Exhibit 2. The size of the feeding buffers is calculated for Chain 1 and Chain 3, and the program buffer for Chain 2 (the Critical Chain).

The integrated approach therefore proposes that safety buffers are built in to the plan as proposed in the CCPM—that is, the feeding buffers and the project buffer—and that their size be calculated using correct statistical techniques based on a duration probability distribution (lognormal, beta, and so on). In order to provide maximum effective protection, the buffers should be sized to three standard deviations.

Since the Critical Chain is now effectively protected by the feeding buffers from overruns in noncritical tasks, the project buffer itself can be calculated in exactly the same way as for the feeding buffers, using statistical sums (see Exhibit 2, where Chain 2 is the Critical Chain).

Buffers Vs. Float

One other area of discussion between CPM and CCPM is the difference between float and buffers. There is a fundamental difference. Float is an outcome of the task dependencies; buffers are an input to schedule planning. In CPM, float is the extra execution time in addition to the estimated duration that becomes available due to constraints or dependencies that make it impossible to start certain tasks before a given point in time; in CCPM, the buffer is an amount of time explicitly allocated to absorb for the statistical variation from the duration originally estimated.
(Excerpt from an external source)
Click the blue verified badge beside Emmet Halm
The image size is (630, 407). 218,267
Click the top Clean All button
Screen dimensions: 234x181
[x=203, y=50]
Float never affects the total project schedule; however, for buffers, one potential impact is shown in Exhibit 2, where, for Chain 1, the available float is less than the size required for the safety buffer. This is seen by calculating the elapsed time along each chain up to the point at which they combine before Task 2.3: Chain 1 has a mean duration of 39 but a calculated buffer of 26 (that is, a total if fully buffered of 65); Chain 2 has a mean duration of 45, and since it is the Critical Path, no feeding buffer is allocated at this point. Although the critical path based on the estimated duration gives Chain 2 as critical, it only allows Chain 1 a float of 45–39=6, which is insufficient to cope with the required feeding buffer.

Earned Value Adapted to the Critical Chain

Earned Value (EV: Budgeted Cost of Work Performed): sum of estimates for all tasks completed by the current date

BCWS (Budgeted Cost of Work Scheduled): sum of estimates of all tasks that should be complete as the current date

CL (Chain Length) in days [excluding the feeding buffer]

BL (Buffer Length) in days

From this, you can calculate:

SPI (Schedule Performance Indicator): EV / BCWS [how efficient are we being]

For the buffer estimates:

ECD (Estimated Chain Duration): CL /SPI [how long at the current rate]

BUF (Buffer Utilization Forecast):

(ECD-CL) / BL [this is what you should monitor: <0% = excellent; >100% potential buffer—and therefore project—overrun]

In this case, there are two options available: (a) push out the subsequent Critical Chain tasks or (b) reduce the size of the feeding buffer for Chain 1, keep the Critical Chain unchanged and include the extra time in the project buffer. In either case, the expected end-date is delayed by the same amount (20 days), but Option b, as we will show below, will automatically increase the focus on any delays that might occur in Chain 1, and therefore increase the likelihood of finishing earlier. In Exhibit 2, these two options are (a) to delay Task 2.3 by 20 days to make time for the full feeding buffer from Chain 1, or (b) to reduce the Chain 1 feeding buffer to six days and add the extra 20 days to the project buffer, which was 17 days. In either case the full project duration expands to 94+20=114. In practice, a combination of the two options can be used (for example, a feeding buffer of 16 for Chain 1 and the addition of the remaining 10 days to the project buffer).

Progress Tracking

CCPM recommends monitoring the state of the protective buffers (the feeding buffers and the project buffer) and setting trigger thresholds at which to take action (for example, at one-third of the buffer for “warning” and two-thirds for “urgent”). In this approach, the priority of resources for any task depends on how critical the corresponding buffer has become.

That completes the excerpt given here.